The gaps, district officials said, are impacted by a number of factors such as income, disability and English proficiency.
Absences also remain a big issue since the pandemic. More than 23% of students were chronically absent in 2022-23, missing 10% or more of days.
The district’s high school graduation rate is 82.6%, a 0.7% decline in graduation rate during 2022-2023.
The district plans to intensify progress monitoring for each school to ensure that goals are being met each quarter.
Staff will also be monitored. As vacancies loom, the district will target professional development for its principals, teachers and staff to ensure each school is providing the best possible quality of instruction.
Low-performing schools will get hands-on support from district officials, including an experienced principal coach.
There will also be quarterly data-sharing sessions among principals to share practices on improvement amongst each other.
Every school will monitor attendance more carefully.
School officials, like school social workers and school counselors, will increase home visits and family contact to locate students when they are not at school.
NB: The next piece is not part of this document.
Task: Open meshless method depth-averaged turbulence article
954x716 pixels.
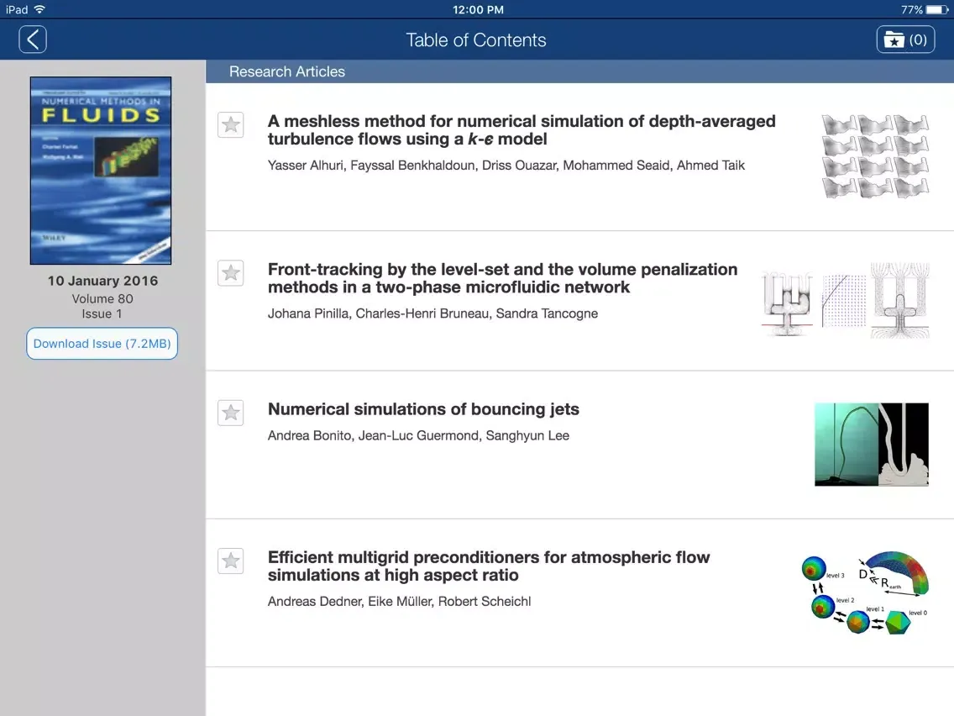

There will be a more concerted effort to provide additional support to English Language Learners (ELL).
“We know that if you are struggling with English, it’s going to be harder for you to walk in a Biology course,” Thompson said.
Two years ago, district leaders established goals to enhance test scores for Black and Latino students.
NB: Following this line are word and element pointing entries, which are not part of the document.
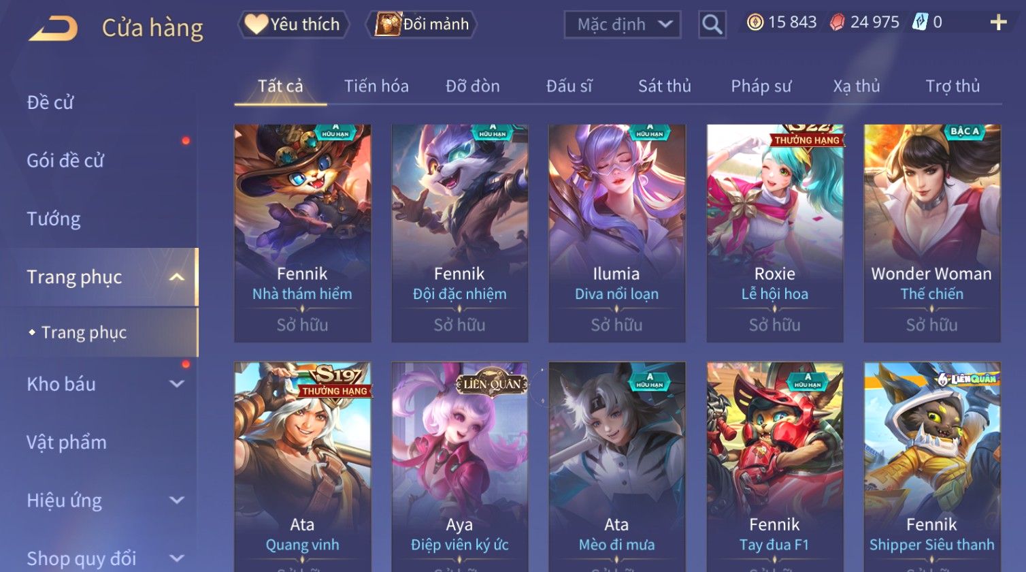Collapse the Trang phục sidebar section
This screenshot has width=1026, height=572.
(x=177, y=277)
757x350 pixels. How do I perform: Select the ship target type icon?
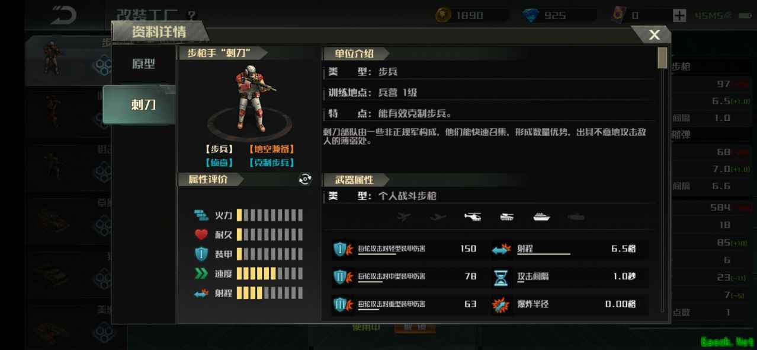[541, 217]
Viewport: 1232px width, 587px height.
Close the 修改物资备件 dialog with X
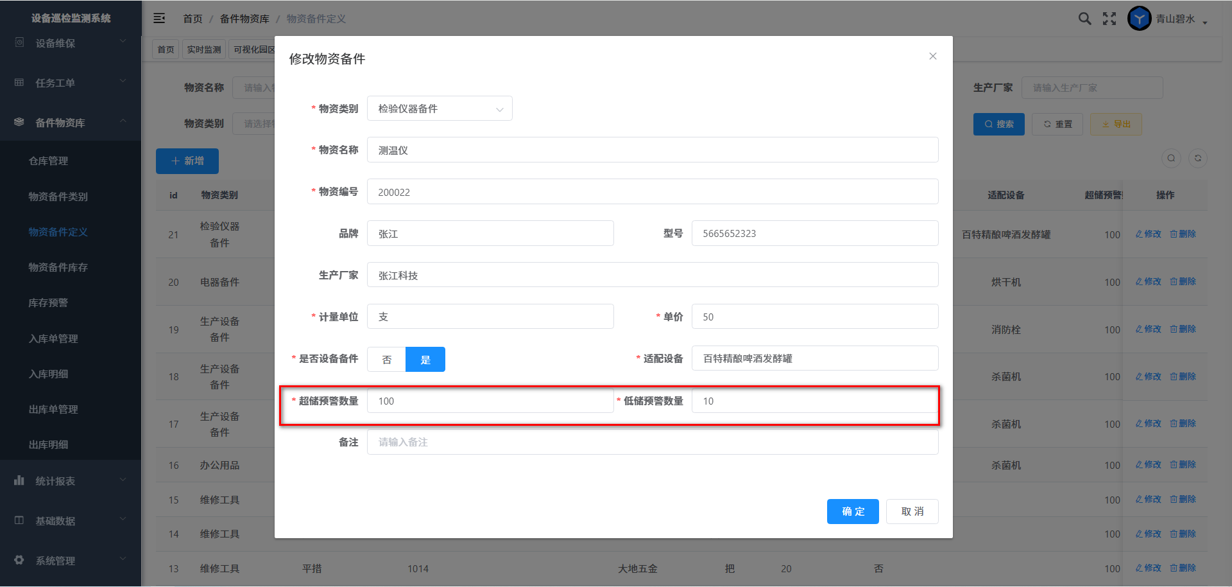[x=933, y=57]
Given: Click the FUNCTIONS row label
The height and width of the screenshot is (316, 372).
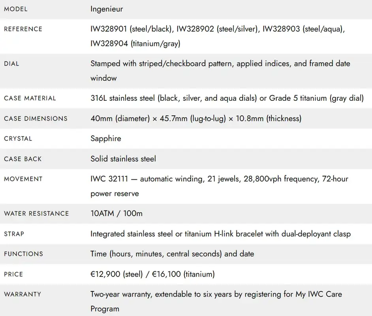Looking at the screenshot, I should tap(23, 254).
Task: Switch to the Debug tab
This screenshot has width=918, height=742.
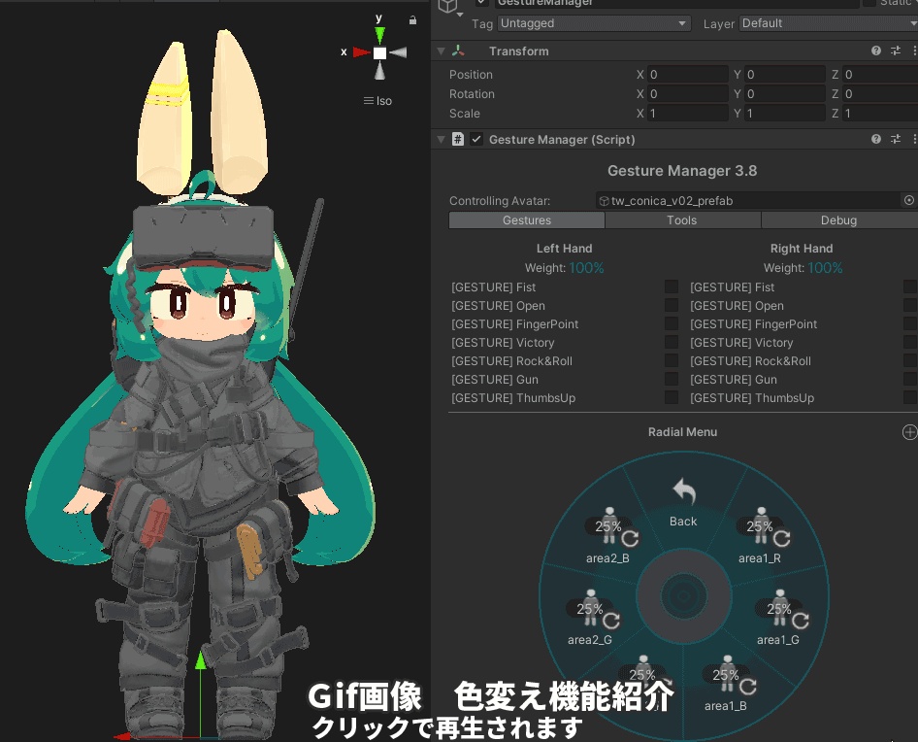Action: click(x=838, y=220)
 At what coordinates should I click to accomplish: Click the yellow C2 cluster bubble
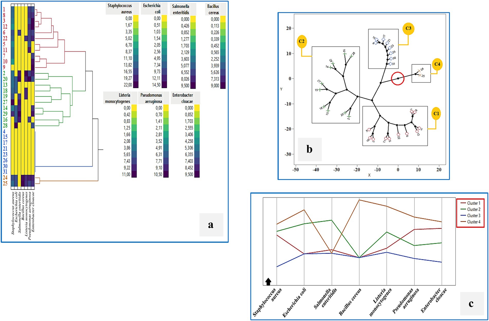pos(302,42)
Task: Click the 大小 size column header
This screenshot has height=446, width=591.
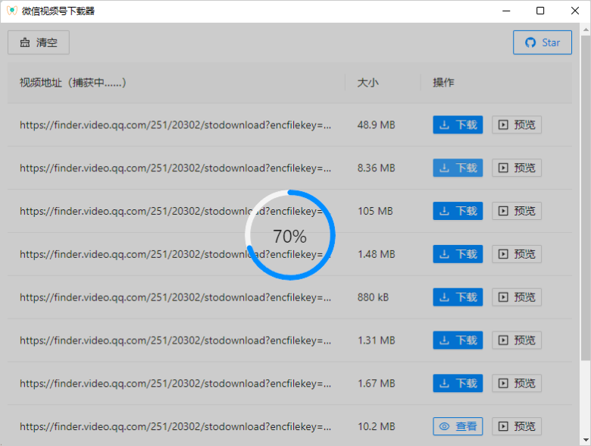Action: coord(367,82)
The school board adopted a plan with grade-level benchmarks to address achievement disparities, aiming for 50% of Black and Hispanic third-grade students to be college and career-ready in English Language Arts by October 2024.
District officials met with local organizations, including the African American Faith Alliance and the local NAACP chapter—- to discuss the issue and how they can partner in the future to support the district.
Hill didn’t disclose what details were discussed, but talks will continue to happen in the near future.
Hill said she is happy with the progress, but said she isn’t satisfied with the results.
“All of this happened with the instability that our district has experienced over the last couple of years,” she said. “If we can do this in unstable conditions, now that we are stabilized, we’re going to blow it out of the park next year.”